─── SOURCE RECORDS

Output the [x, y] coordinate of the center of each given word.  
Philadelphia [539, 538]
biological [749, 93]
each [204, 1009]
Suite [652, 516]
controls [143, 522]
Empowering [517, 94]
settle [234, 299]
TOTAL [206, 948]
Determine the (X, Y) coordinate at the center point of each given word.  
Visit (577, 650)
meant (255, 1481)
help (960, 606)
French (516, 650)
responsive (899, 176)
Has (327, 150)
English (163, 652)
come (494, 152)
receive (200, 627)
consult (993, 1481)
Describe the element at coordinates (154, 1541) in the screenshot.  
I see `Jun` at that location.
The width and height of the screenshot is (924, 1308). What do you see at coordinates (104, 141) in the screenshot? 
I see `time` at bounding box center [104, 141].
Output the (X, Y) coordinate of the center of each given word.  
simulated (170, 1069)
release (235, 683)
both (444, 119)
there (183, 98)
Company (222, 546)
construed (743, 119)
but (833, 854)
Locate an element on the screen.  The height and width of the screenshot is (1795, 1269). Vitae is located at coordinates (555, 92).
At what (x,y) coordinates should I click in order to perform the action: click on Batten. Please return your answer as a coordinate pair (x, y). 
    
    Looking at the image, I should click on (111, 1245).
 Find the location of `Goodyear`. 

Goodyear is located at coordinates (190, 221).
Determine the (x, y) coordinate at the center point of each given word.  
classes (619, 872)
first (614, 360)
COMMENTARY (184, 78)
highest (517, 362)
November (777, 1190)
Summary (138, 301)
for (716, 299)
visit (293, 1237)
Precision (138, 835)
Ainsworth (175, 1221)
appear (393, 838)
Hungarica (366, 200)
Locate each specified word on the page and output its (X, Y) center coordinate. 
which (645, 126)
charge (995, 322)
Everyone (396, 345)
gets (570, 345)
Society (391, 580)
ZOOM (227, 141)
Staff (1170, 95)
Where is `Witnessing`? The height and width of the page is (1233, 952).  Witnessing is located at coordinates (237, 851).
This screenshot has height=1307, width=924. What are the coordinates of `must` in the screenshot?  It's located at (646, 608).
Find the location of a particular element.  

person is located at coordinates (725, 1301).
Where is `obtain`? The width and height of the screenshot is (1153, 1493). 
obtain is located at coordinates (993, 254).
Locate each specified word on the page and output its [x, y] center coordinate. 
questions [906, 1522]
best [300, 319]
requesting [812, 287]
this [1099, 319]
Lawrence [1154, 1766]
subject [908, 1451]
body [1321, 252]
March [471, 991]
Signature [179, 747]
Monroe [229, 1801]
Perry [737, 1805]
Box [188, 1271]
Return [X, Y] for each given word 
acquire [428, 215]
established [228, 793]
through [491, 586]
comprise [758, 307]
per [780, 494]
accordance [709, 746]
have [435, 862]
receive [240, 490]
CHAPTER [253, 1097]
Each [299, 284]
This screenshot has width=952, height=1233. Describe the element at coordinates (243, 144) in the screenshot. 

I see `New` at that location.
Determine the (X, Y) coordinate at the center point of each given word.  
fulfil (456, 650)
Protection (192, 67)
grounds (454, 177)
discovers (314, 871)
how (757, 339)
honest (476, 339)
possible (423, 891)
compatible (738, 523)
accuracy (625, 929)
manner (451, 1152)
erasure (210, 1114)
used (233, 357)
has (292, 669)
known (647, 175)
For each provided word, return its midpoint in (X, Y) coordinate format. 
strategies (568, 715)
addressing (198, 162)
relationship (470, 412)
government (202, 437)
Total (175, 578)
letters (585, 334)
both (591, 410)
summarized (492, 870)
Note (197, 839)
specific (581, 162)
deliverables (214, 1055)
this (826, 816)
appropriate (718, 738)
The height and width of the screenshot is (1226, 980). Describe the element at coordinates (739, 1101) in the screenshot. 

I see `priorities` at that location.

──────

• WHAT YOU HAVE TO DO: Format the items as a numbered list, starting with the line that contains "consult (993, 1481)" and going on through the line that contains "center [104, 141].". Leave out blank lines.

• RESULT FOR THIS EXERCISE:
1. consult (993, 1481)
2. Describe the element at coordinates (154, 1541) in the screenshot.  
3. I see `Jun` at that location.
4. The width and height of the screenshot is (924, 1308). What do you see at coordinates (104, 141) in the screenshot? 
5. I see `time` at bounding box center [104, 141].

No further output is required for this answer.